The Music from Oklahoma! was Nelson Riddle's first studio album in his own right, released in 1955, after successful collaborations with Nat King Cole and Frank Sinatra for Capitol Records.

==Origin==

The concept for the album stemmed from Capitol's release of the soundtrack from the motion picture Oklahoma!. Capitol's album chief F.M. Scott said the label was looking for "ancillary promotion for the film album," and gave Riddle a free artistic hand, saying "Do what you think is good."

The instrumental arrangements use voices, but not to sing the lyrics to the score.

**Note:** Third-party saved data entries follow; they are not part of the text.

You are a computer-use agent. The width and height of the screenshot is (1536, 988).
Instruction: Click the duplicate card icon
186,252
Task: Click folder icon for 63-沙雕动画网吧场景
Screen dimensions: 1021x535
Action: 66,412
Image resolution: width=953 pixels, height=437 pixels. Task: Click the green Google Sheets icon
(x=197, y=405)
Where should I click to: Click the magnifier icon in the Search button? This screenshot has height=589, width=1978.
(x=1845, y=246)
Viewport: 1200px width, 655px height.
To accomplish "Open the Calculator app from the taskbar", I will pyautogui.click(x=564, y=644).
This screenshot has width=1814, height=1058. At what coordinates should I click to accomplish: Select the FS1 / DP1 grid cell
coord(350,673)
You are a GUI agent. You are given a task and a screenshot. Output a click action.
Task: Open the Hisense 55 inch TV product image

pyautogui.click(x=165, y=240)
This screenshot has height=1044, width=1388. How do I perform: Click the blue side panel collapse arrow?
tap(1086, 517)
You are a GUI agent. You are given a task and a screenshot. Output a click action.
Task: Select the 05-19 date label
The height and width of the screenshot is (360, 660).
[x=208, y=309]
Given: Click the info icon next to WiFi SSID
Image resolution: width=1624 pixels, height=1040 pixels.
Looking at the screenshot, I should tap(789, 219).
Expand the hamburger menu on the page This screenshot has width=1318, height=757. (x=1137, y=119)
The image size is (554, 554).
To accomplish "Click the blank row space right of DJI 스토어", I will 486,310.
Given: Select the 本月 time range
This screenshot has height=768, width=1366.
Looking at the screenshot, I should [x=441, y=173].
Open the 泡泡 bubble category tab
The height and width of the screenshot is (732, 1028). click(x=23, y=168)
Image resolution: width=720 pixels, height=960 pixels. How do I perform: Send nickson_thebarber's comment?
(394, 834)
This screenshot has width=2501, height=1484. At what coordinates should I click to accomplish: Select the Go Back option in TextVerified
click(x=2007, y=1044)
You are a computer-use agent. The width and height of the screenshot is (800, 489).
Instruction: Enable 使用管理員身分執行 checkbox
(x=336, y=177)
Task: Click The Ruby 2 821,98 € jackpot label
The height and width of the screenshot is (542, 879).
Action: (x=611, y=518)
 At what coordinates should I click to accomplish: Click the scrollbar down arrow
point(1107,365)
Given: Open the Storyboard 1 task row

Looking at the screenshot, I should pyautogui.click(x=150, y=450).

Instead, Riddle integrated them "as a part of the overall orchestral color." The principal voice was Norma Zimmer, who was used prominently on "Oh, What a Beautiful Mornin'."

==Reception==

While not a commercial success, the album received enthusiastic reviews from the music industry. Billboard concluded that the "unusual treatment of the familiar score is both listenable and effective." Cash Box said Riddle "ought to have a hot item in this imaginary [imaginatively?] arranged album," adding that "Riddle has done a top job."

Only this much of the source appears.